Your objective ▸ Set the listing down exactly; no pictures.
--- START ---
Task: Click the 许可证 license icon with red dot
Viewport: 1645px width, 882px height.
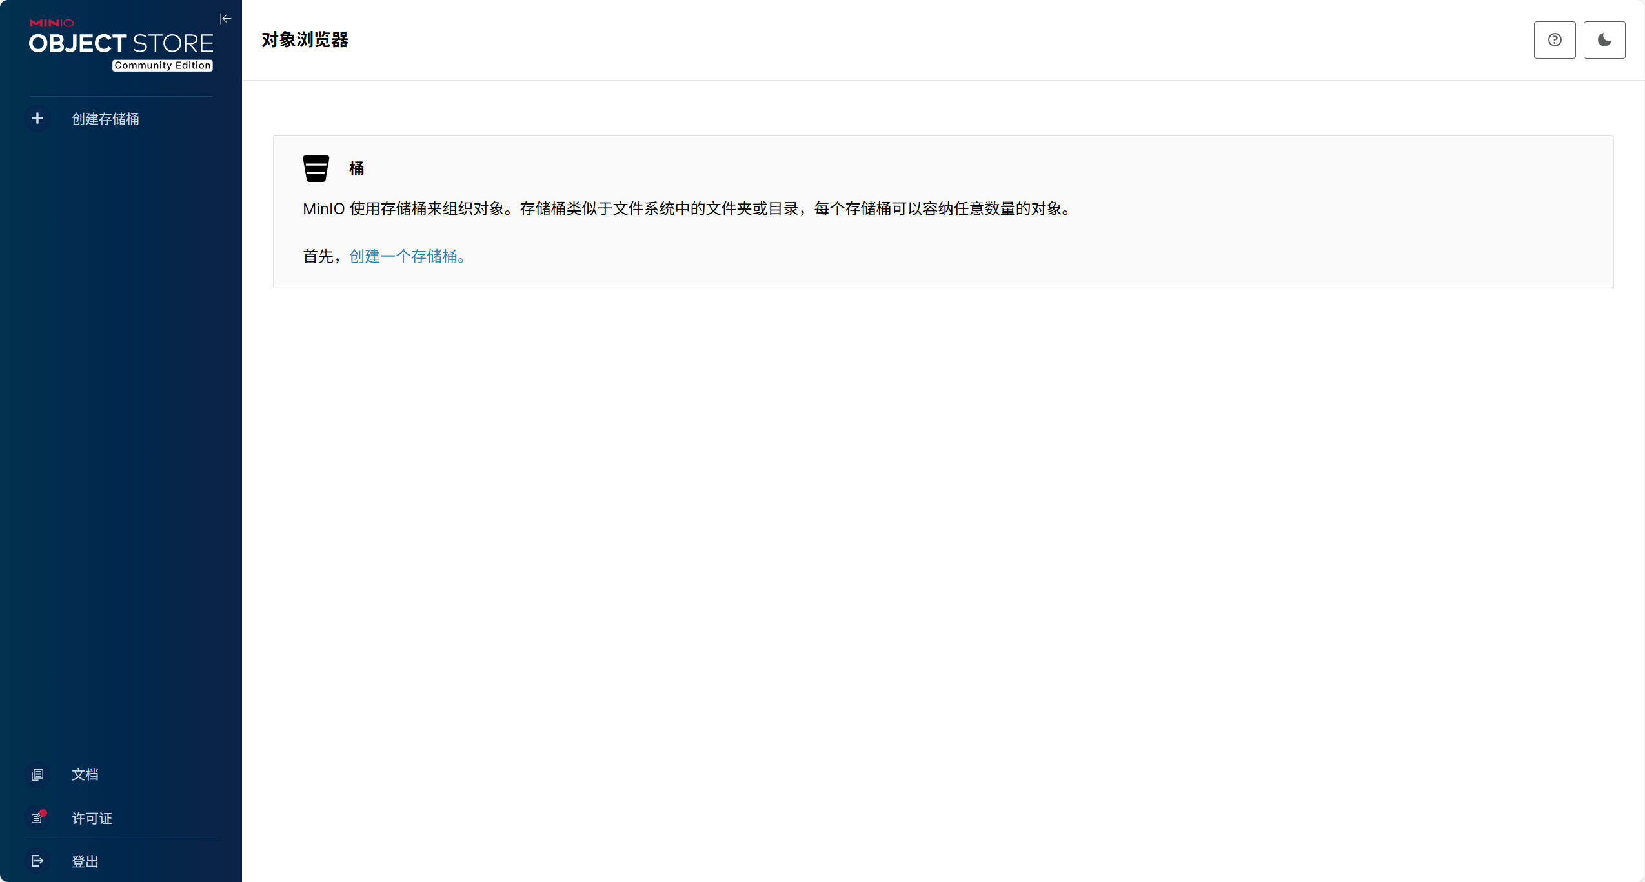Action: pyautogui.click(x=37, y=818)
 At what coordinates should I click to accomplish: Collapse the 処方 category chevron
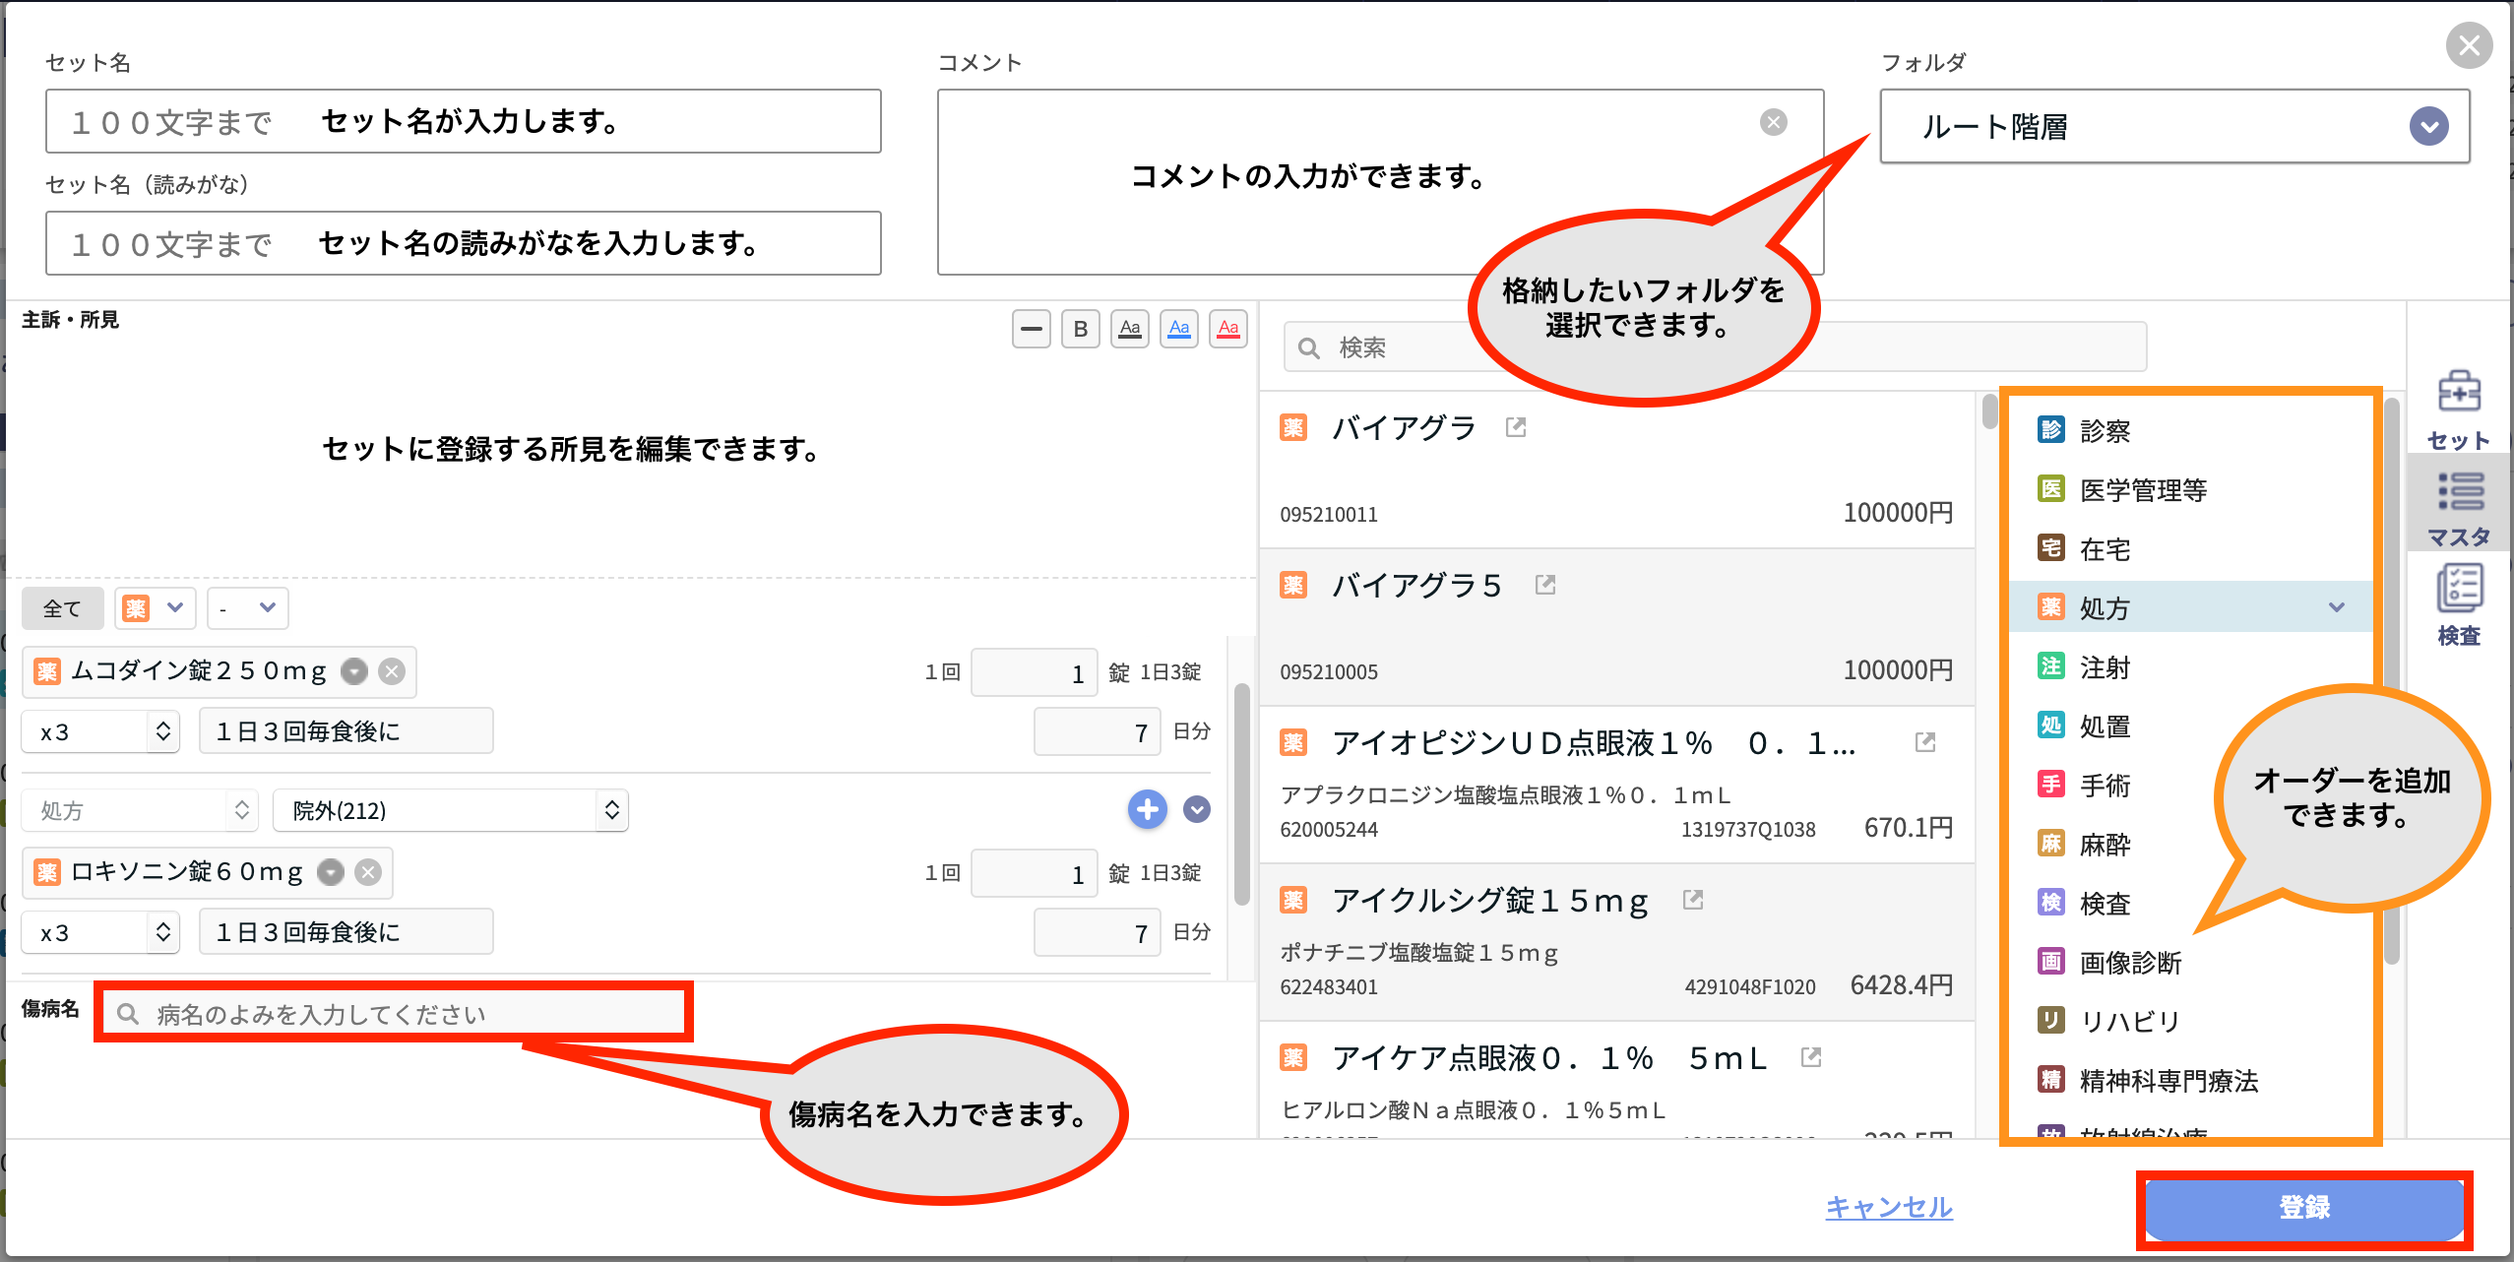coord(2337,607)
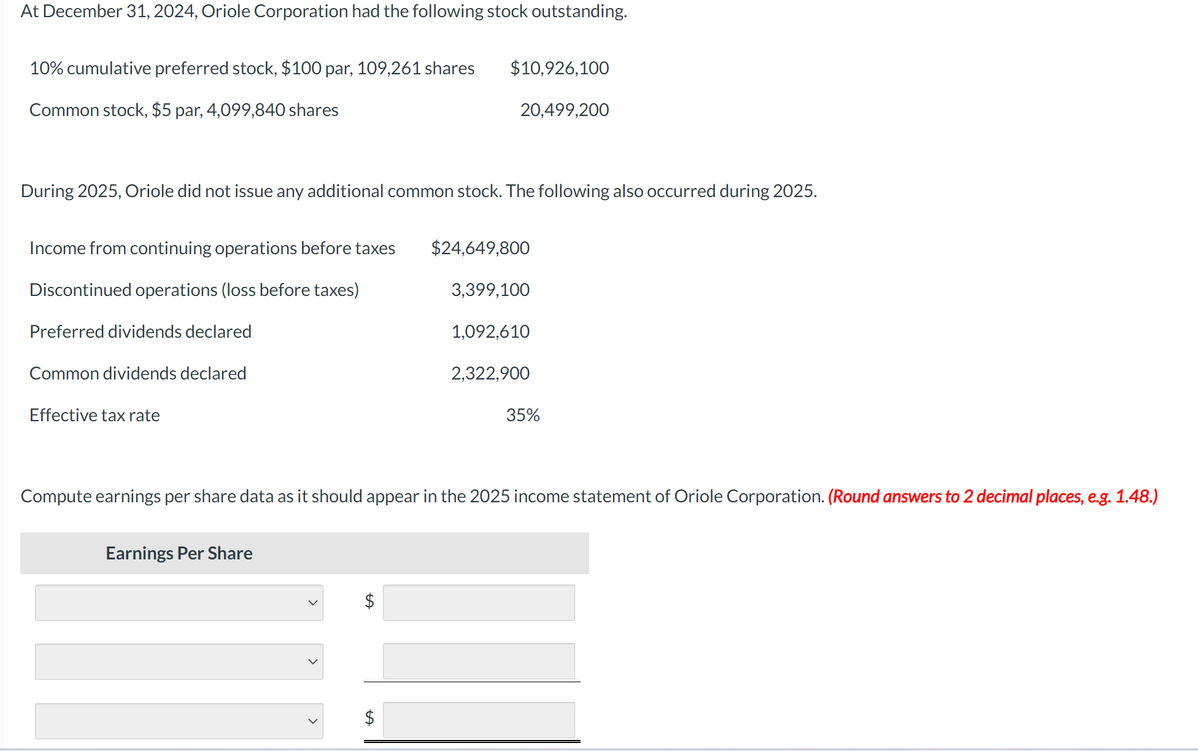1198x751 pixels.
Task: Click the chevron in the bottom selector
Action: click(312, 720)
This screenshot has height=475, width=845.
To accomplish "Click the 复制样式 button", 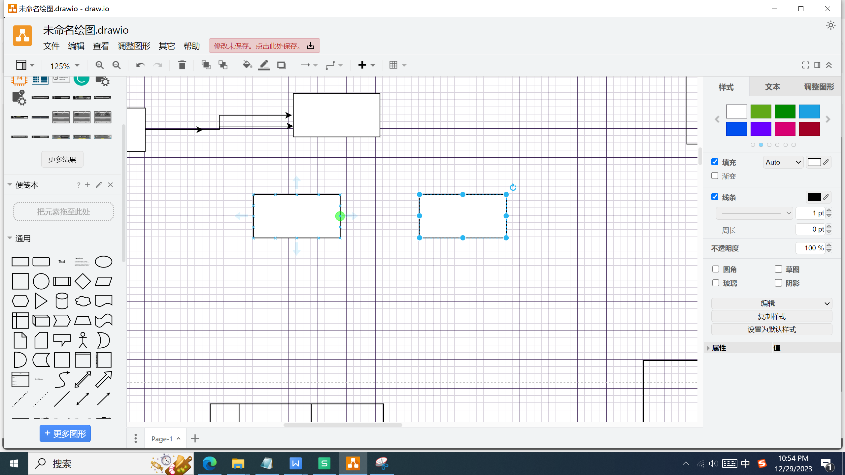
--- END ---
Answer area ▸
Task: Click the 许可证 license icon with red dot
Viewport: 1645px width, 882px height.
Action: pyautogui.click(x=37, y=818)
 At what coordinates should I click to accomplish: Collapse the 処方 category chevron
coord(2337,607)
1198x751 pixels.
Task: Click the chevron in the bottom selector
Action: click(312, 720)
This screenshot has height=475, width=845.
To accomplish "Click the 复制样式 button", 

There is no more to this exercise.